# TASK PROMPT
After finding "Given: Toggle video fullscreen mode" in the material below, output its line and every line after it through the last, exactly, but not the pictures.

# SUPPLIED MATERIAL
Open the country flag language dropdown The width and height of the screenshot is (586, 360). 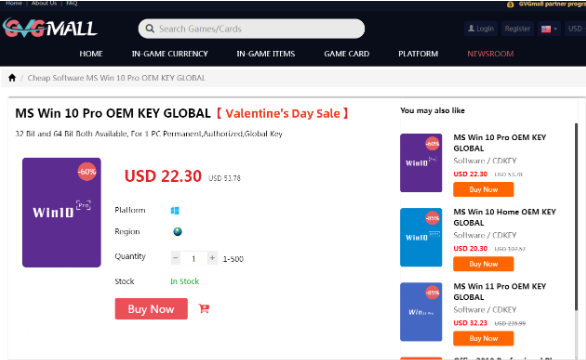549,29
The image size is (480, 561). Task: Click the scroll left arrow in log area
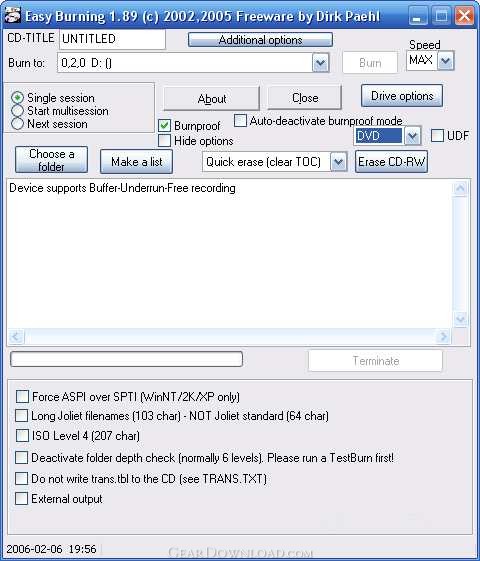click(x=16, y=336)
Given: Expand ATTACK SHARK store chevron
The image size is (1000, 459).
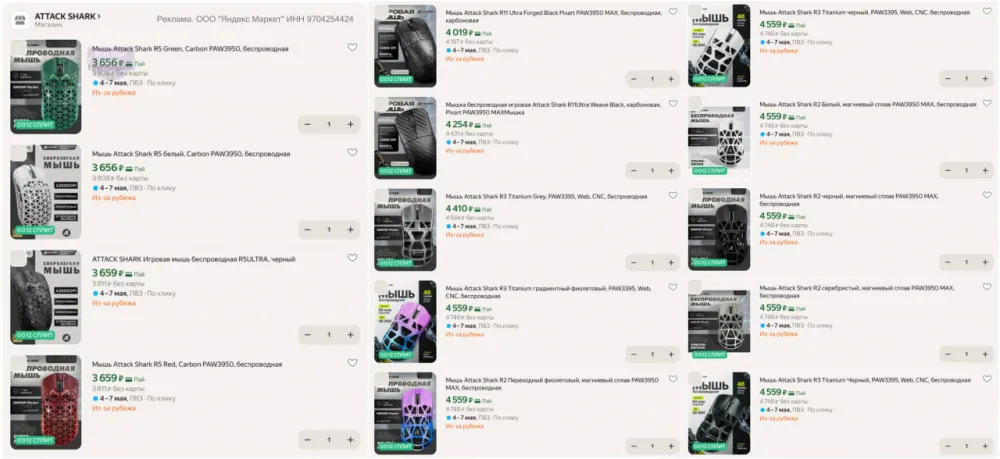Looking at the screenshot, I should (99, 16).
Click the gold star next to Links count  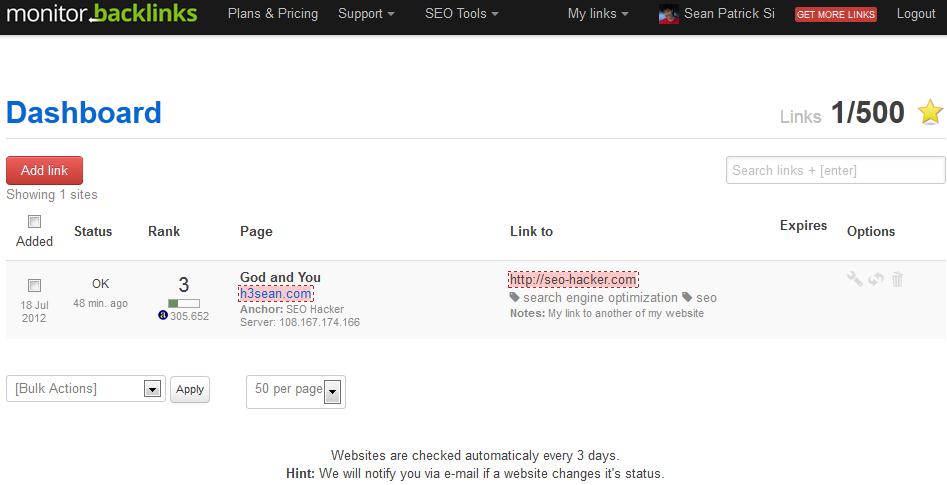[x=930, y=112]
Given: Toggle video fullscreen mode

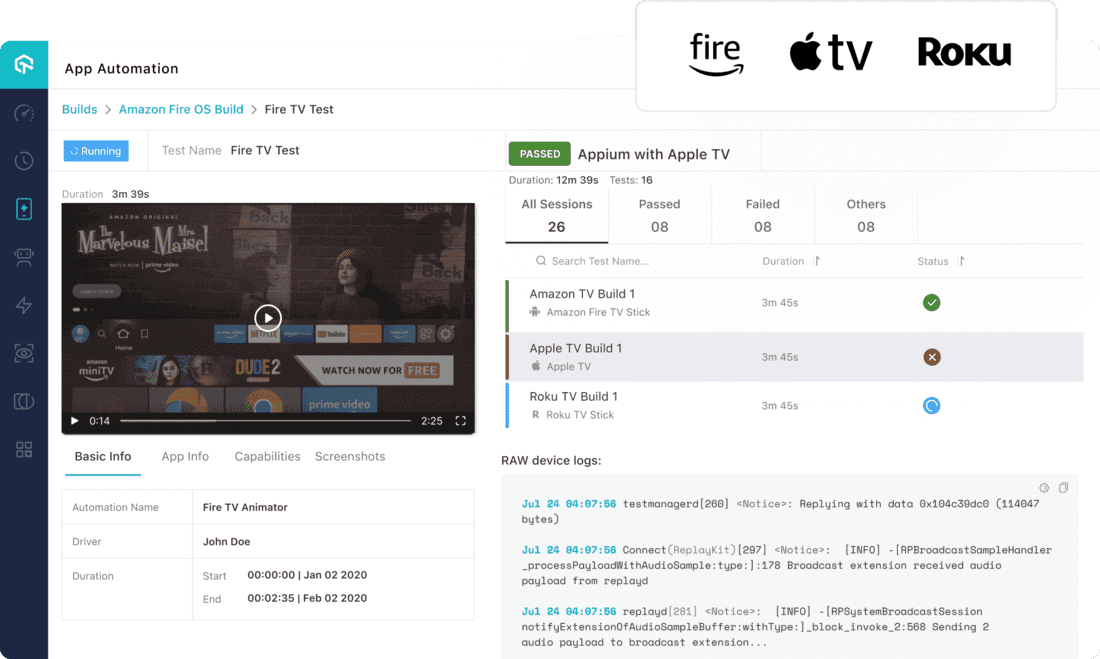Looking at the screenshot, I should coord(461,421).
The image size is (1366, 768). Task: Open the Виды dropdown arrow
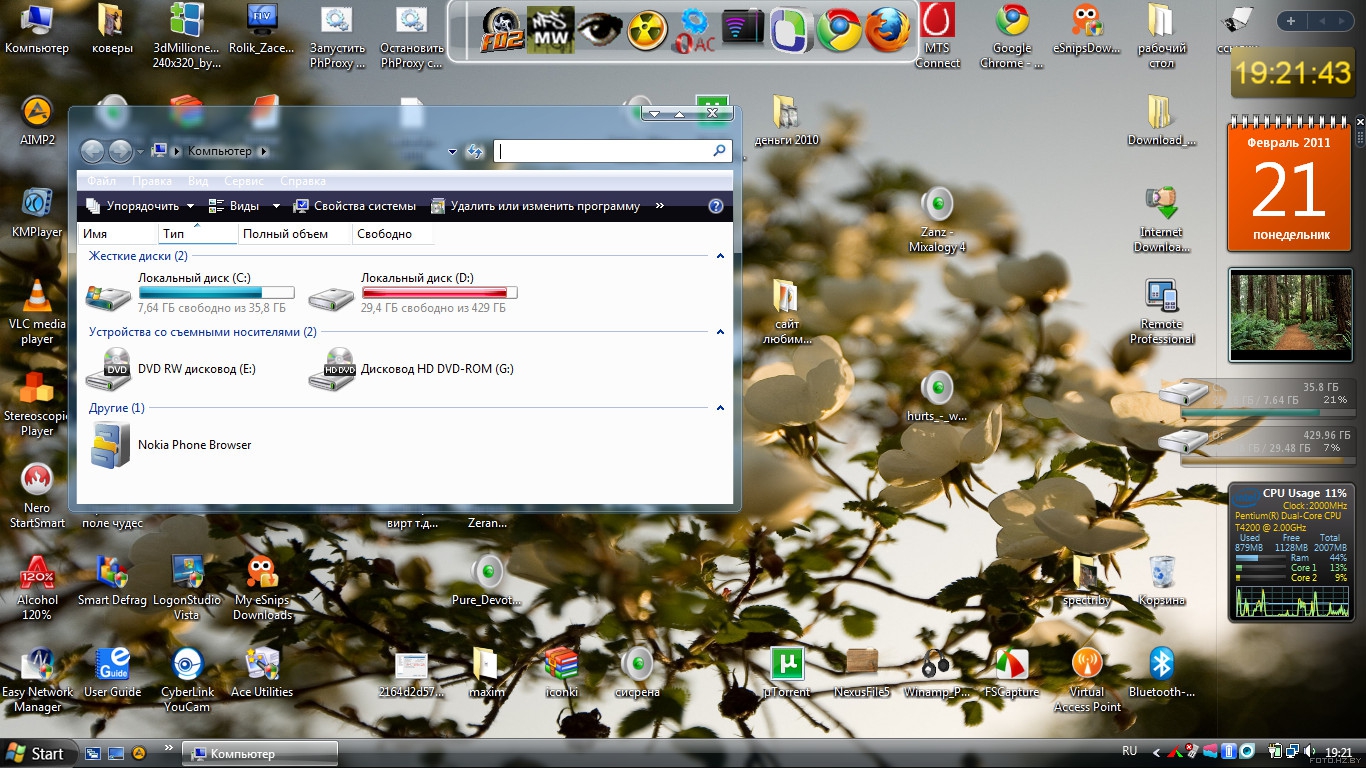(x=276, y=206)
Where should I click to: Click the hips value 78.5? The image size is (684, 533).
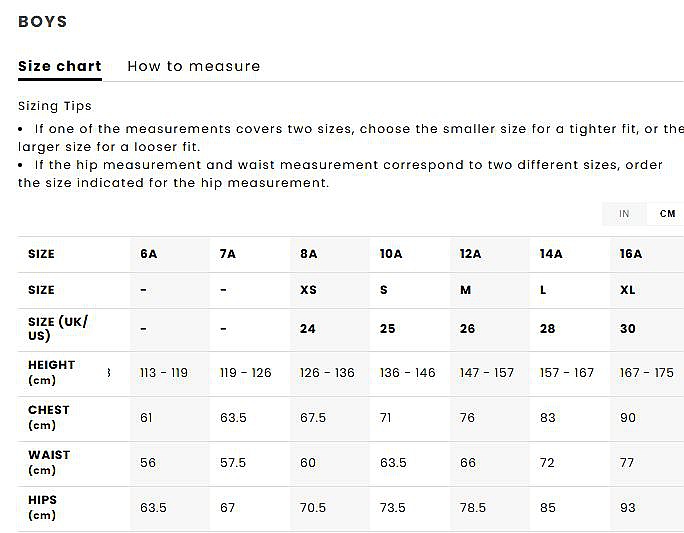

# ANSWER TO THIS TASK
Given: Toggle video fullscreen mode

Looking at the screenshot, I should coord(461,421).
The image size is (1366, 768). Task: Open the Виды dropdown arrow
(x=276, y=206)
Where should I click to: Click the hips value 78.5? The image size is (684, 533).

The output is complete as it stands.